O primeiro Festival sem Bernadete
O Festival, que acontece até este domingo (18), reúne sete comunidades quilombolas da Região Metropolitana de Salvador. Com o mote “Mãe Bernadete, o legado continua”, esta edição tem como grande homenageada a líder comunitária e religiosa, principal mobilizadora do evento e uma das mais respeitadas lideranças negras do Brasil. Nesta edição, o projeto realizou de forma inédita o Prêmio Mãe Bernadete - Reconhecimento e Ancestralidade, que homenageia personalidades negras cujos trabalhos ou ações são voltados para reconhecer, valorizar e estimular a cultura negra no Brasil. A ministra Cida Gonçalves foi a primeira personalidade a receber o prêmio.
A programação abrange apresentações musicais e de danças tradicionais, além de oficinas culturais, feira de produtos artesanais e gastronômicos.

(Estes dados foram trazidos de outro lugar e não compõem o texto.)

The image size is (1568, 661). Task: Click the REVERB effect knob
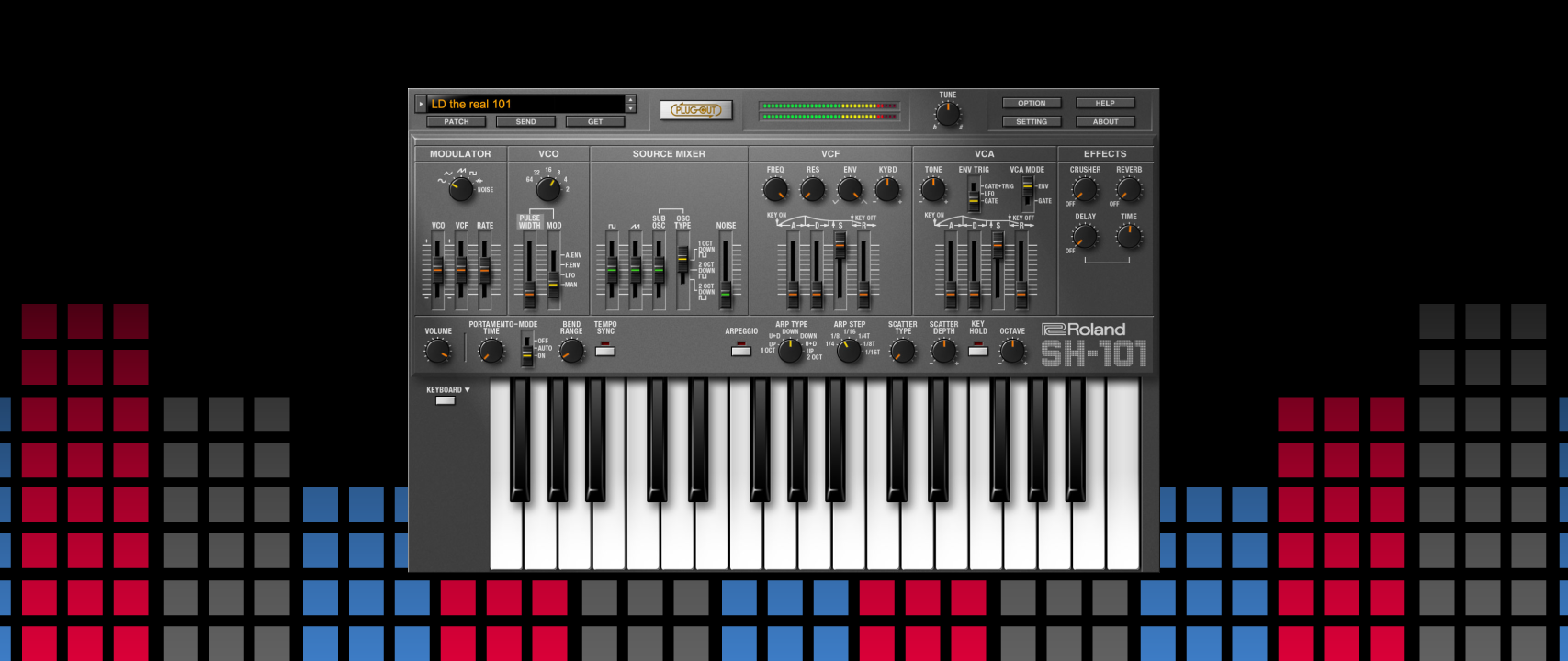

Pela memória de Mãe Bernadete e das comunidades que sofrem ameaça por sua cultura, raça, etnia e religião, foi realizada a Caminhada da Diversidade Cultural, com um apelo de paz, respeito e tolerância religiosa e às diversidades culturais.
Mãe Bernadete e seu legado
Durante a cerimônia deste sábado, foi feita a inauguração do “Museu Rústico Mãe Bernadete”. Para a ministra Cida Gonçalves, o espaço “traz a preservação da memória e da história das pessoas que lutam. Ali tem a memória do Binho, da Mãe Bernadete e a expectativa é que essas memórias não se percam”.
Na ocasião da morte de Bernadete, em 17 de agosto de 2023, o Ministério das Mulheres emitiu uma nota oficial sobre o crime e destacou uma comitiva da equipe da Ouvidoria e da Secretaria de Enfrentamento à Violência Contra Mulheres, que se reuniram com representantes do Ministério Público e da Defensoria Pública do Estado para tratar do caso no território.
“Liderança da comunidade quilombola Pitanga dos Palmares, do município de Simões Filho, Região Metropolitana de Salvador, onde também foi Secretária de Políticas de Promoção da Igualdade Racial, Mãe Bernadete foi vítima de racismo religioso, racismo ambiental e de violência política de gênero, que atinge lideranças em espaços de poder e decisão”, dizia a nota da pasta.